[Part of a data file]

[Begin]

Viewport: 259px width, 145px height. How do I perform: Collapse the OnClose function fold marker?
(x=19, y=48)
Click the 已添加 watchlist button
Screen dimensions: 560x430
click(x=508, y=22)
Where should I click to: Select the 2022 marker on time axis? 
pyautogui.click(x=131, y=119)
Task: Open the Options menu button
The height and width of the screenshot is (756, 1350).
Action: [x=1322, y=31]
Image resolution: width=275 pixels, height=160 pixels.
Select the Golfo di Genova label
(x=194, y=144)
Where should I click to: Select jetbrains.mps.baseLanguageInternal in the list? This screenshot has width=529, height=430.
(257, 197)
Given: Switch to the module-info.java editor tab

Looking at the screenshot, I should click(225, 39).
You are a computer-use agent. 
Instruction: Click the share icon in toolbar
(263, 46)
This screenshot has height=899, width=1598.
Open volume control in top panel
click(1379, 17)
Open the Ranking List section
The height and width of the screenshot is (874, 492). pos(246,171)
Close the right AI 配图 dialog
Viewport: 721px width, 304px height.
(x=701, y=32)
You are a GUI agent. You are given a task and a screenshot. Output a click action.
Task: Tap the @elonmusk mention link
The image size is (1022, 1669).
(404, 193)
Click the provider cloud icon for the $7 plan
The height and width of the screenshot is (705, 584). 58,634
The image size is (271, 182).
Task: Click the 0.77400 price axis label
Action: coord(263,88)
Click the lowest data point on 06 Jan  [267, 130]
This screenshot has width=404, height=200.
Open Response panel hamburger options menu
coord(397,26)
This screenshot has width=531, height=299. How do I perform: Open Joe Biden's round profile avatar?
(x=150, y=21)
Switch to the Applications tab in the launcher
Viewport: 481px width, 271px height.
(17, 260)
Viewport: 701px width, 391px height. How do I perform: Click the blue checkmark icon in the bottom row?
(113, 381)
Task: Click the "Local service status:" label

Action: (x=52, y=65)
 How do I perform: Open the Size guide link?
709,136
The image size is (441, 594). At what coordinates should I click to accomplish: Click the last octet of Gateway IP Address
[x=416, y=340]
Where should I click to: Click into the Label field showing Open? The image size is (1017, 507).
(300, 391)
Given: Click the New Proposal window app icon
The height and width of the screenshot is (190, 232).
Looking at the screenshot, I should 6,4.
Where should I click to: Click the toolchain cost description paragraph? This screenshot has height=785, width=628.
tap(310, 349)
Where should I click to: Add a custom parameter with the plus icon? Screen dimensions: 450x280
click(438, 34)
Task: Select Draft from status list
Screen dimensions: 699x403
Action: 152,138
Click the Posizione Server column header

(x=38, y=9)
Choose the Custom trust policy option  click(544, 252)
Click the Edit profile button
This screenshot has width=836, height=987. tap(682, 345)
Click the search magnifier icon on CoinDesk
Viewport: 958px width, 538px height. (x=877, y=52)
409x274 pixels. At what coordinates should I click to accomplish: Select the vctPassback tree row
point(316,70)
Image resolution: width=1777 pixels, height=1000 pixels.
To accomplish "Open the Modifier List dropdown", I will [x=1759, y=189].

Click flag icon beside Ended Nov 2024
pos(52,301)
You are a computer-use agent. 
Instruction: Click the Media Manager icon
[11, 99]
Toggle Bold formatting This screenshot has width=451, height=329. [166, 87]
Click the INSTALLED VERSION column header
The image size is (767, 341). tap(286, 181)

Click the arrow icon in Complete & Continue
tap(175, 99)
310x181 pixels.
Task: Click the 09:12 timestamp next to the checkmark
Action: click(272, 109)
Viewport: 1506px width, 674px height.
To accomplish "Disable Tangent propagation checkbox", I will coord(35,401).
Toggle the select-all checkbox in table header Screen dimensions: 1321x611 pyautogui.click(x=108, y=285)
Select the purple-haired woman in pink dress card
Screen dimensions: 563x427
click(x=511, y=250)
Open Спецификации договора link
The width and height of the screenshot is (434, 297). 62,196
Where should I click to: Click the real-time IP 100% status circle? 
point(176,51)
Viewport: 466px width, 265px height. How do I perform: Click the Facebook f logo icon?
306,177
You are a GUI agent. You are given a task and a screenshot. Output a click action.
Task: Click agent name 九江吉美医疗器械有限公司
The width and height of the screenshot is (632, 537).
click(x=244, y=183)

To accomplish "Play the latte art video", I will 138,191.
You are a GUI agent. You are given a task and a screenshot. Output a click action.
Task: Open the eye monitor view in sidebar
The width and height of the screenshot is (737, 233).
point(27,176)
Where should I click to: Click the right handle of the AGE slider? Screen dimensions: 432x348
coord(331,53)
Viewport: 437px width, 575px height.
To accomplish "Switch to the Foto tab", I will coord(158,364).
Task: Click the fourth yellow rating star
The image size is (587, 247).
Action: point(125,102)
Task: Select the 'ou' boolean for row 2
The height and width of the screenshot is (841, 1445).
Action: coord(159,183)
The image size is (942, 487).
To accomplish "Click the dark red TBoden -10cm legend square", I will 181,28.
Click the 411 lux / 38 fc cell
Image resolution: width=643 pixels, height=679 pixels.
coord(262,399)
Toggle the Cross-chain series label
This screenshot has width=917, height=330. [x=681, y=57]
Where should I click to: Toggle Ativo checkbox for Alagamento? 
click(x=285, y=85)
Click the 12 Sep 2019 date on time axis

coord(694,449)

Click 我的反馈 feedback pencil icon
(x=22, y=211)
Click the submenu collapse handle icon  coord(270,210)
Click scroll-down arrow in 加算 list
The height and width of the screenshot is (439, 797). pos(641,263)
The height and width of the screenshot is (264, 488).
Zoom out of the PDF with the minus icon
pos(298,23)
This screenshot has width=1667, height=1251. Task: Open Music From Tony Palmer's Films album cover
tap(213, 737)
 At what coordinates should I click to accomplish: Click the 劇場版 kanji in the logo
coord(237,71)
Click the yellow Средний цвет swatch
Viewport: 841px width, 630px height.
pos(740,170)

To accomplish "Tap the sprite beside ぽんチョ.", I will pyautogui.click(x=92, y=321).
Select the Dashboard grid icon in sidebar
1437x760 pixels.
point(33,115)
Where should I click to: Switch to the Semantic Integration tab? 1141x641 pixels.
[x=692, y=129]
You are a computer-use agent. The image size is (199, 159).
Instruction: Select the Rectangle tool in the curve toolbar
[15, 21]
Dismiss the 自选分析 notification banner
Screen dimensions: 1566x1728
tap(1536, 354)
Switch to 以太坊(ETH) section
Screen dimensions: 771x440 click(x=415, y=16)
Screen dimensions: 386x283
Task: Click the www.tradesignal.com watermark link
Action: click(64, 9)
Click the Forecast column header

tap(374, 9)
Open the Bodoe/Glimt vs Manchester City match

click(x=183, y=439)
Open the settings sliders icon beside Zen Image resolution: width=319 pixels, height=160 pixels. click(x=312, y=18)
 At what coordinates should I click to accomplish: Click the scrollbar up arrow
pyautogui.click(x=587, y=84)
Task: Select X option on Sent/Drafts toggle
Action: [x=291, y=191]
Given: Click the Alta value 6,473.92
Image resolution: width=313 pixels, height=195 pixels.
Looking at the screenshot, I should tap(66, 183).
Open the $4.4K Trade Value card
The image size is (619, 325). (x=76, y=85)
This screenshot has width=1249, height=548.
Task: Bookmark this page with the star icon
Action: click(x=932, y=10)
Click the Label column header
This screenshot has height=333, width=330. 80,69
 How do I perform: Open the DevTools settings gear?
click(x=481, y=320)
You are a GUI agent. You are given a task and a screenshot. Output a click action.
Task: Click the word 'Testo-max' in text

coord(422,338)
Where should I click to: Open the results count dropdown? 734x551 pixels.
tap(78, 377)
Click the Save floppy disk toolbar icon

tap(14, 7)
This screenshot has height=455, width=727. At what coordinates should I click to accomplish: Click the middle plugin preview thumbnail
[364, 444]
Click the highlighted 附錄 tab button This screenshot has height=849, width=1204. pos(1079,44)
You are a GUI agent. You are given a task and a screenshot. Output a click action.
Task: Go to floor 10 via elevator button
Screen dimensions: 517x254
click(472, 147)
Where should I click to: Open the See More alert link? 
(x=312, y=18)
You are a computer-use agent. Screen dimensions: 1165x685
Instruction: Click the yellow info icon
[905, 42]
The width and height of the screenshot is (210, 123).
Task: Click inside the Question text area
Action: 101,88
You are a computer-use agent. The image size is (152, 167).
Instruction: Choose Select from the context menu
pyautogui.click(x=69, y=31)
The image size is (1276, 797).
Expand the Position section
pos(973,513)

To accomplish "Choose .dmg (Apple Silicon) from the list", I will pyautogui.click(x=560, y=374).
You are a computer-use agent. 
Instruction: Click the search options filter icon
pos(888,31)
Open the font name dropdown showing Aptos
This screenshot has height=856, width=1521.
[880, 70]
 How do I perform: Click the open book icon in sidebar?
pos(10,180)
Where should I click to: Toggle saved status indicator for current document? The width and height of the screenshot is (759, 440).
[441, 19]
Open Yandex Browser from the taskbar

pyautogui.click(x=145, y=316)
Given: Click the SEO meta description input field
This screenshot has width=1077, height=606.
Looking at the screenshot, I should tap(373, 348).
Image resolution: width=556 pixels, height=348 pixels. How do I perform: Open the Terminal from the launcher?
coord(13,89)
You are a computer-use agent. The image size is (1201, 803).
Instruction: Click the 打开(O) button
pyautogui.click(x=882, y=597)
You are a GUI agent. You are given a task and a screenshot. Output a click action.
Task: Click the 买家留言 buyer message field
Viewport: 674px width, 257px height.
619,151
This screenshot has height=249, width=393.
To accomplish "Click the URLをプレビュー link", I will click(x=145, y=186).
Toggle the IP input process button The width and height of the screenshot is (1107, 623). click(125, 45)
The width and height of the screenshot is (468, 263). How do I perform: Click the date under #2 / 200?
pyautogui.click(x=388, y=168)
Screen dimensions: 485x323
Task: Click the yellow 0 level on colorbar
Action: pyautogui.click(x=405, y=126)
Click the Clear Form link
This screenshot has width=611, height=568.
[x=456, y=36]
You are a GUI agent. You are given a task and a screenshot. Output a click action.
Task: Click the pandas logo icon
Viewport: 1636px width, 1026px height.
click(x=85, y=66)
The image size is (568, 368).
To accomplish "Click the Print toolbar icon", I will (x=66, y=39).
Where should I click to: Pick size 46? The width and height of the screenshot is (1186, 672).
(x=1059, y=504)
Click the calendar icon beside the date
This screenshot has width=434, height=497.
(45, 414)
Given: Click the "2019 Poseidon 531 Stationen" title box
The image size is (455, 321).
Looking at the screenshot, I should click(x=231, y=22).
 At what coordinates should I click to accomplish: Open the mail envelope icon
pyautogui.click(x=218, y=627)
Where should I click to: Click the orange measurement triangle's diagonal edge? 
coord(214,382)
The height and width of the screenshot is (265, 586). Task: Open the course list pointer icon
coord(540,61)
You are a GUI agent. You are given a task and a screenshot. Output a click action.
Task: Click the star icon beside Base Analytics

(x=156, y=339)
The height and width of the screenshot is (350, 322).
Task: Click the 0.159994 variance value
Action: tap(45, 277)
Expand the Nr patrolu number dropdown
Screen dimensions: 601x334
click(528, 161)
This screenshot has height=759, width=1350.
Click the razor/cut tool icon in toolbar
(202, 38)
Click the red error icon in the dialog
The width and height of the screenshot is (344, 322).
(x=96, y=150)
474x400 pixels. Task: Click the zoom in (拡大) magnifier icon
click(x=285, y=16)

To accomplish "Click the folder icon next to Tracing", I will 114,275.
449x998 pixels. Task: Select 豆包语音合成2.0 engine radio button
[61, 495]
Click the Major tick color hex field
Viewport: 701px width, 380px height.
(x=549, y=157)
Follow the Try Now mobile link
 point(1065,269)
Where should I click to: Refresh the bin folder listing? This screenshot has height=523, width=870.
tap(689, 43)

[End]

_Goal of the exercise_.
Print the lines of the material starting with the line containing "scrollbar up arrow" and ending with the line containing "Looking at the screenshot, I should tap(66, 183).", inclusive, exactly as they appear.

_Full output_.
 At what coordinates should I click to accomplish: Click the scrollbar up arrow
pyautogui.click(x=587, y=84)
Task: Select X option on Sent/Drafts toggle
Action: [x=291, y=191]
Given: Click the Alta value 6,473.92
Image resolution: width=313 pixels, height=195 pixels.
Looking at the screenshot, I should tap(66, 183).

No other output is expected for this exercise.